Jiri Denemark Jan. 15, 2025, 9:12 a.m. UTC | #1
On Tue, Jan 14, 2025 at 18:07:30 -0500, Peter Xu wrote:
> CI: https://gitlab.com/peterx/qemu/-/pipelines/1625266692
>     (note: warning is present on rust stuff, but shouldn't be relevant)
> 
> This series refactors the migration switchover path quite a bit.  I started
> this work initially to measure the JSON writer overhead, but then I decided
> to cleanup the switchover path in general when I am at it altogether, as I
> wanted to do this for a long time.
> 
> A few major things I tried to do:
> 
...
>   - DEVICE migration state
> 
>     QEMU has a very special DEVICE migration state, that only happens with
>     precopy, and only when pause-before-switchover capability is enabled.
>     Due to that specialty we can't merge precopy and postcopy code on
>     switchover starts, because the state machine will be different.
> 
>     However after I checked the history and also with libvirt developers,
>     this seems unnecessary.  So I had one patch making DEVICE state to be
>     the "switchover" phase for precopy/postcopy unconditionally.  That will
>     make the state machine much easier for both modes, meanwhile nothing is
>     expected to break with it (but please still shoot if anyone knows /
>     suspect something will, or could, break..).

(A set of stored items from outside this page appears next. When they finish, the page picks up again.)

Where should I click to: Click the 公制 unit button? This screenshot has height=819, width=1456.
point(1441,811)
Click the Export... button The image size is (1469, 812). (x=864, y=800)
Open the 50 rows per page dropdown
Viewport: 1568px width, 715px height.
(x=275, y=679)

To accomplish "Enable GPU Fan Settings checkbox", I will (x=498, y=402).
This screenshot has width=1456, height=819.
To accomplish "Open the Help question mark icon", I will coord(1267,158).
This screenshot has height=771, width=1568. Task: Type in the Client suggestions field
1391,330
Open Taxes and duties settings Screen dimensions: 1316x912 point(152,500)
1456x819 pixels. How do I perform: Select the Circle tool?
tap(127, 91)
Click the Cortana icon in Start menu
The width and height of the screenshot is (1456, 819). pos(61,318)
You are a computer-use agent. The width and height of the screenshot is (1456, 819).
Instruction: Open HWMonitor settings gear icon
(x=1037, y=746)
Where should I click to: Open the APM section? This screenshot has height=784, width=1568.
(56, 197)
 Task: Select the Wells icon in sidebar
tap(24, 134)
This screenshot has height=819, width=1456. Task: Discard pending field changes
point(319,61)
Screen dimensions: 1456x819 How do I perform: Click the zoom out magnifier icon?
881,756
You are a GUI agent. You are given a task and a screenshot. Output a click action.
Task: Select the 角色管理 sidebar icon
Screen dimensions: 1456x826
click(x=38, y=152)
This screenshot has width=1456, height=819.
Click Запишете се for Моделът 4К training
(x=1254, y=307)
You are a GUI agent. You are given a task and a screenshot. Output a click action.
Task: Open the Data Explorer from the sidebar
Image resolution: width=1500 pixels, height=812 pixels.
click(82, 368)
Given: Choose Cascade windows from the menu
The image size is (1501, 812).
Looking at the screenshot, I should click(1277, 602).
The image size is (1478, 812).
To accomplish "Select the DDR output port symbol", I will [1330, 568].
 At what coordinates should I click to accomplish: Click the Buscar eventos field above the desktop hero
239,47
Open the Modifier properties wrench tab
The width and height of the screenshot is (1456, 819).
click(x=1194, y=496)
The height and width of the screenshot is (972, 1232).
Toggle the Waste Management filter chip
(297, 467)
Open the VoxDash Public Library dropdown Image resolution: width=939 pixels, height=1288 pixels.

No problem from libvirt side...

Tested-by: Jiri Denemark <jdenemar@redhat.com>
Peter Xu Jan. 15, 2025, 12:55 p.m. UTC | #2
On Wed, Jan 15, 2025 at 10:12:45AM +0100, Jiri Denemark wrote:
> On Tue, Jan 14, 2025 at 18:07:30 -0500, Peter Xu wrote:
> > CI: https://gitlab.com/peterx/qemu/-/pipelines/1625266692
> >     (note: warning is present on rust stuff, but shouldn't be relevant)
> > 
> > This series refactors the migration switchover path quite a bit.  I started
> > this work initially to measure the JSON writer overhead, but then I decided
> > to cleanup the switchover path in general when I am at it altogether, as I
> > wanted to do this for a long time.
> > 
> > A few major things I tried to do:
> > 
> ...
> >   - DEVICE migration state
> > 
> >     QEMU has a very special DEVICE migration state, that only happens with
> >     precopy, and only when pause-before-switchover capability is enabled.
> >     Due to that specialty we can't merge precopy and postcopy code on
> >     switchover starts, because the state machine will be different.
> > 
> >     However after I checked the history and also with libvirt developers,
> >     this seems unnecessary.  So I had one patch making DEVICE state to be
> >     the "switchover" phase for precopy/postcopy unconditionally.  That will
> >     make the state machine much easier for both modes, meanwhile nothing is
> >     expected to break with it (but please still shoot if anyone knows /
> >     suspect something will, or could, break..).
> 
> No problem from libvirt side...
> 
> Tested-by: Jiri Denemark <jdenemar@redhat.com>

This is definitely reassuring.. thanks a lot, Jiri!